Fortunately, now there’s a much greater appreciation for this, especially in young patients who are active. It’s important to get a bigger value. And I think surgeons are doing this. Surgeons are doing things like annular enlargements. So, we do that. The space is small and we don’t want to put a small valve in a person that’s avoided this mismatch. We’ll make that space bigger. And there’s a lot of techniques to do that.
I think surgeons are getting better and better. There’s a big course at the STS here, a hands on thing for surgeons who, you know, can share their techniques. And so I think surgeons are getting better about that.

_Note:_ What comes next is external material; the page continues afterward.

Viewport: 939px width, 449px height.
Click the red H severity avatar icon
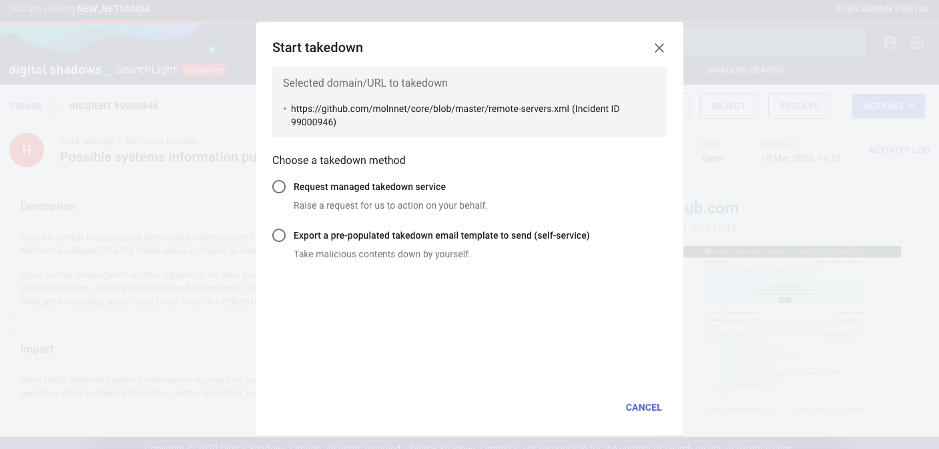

We just published a novel technique for the most severe of those situations.
Something we call a BeSPoKE procedure. It’s a combination of a root replacement, something called a Konno procedure, where not only do we split that opening in the back, which is kind of a nice way to make a little more room, but we just kind of blow the whole space open. We cut into the muscle, or into the right and left ventricle.
We reconstruct that area. It’s a technique that has been sort of modified from some techniques that are used in kids with congenital heart disease that we now apply in adults. We’ve had really great results in those patients.
Adam Pick: Fantastic. Well, Eric, on behalf of all the patients out there who may need a BeSPoKE procedure in the future, can’t thank you enough for everything you and your team are doing at Cleveland Clinic.
Dr. Eric Roselli: Thanks so much. Thanks, Adam.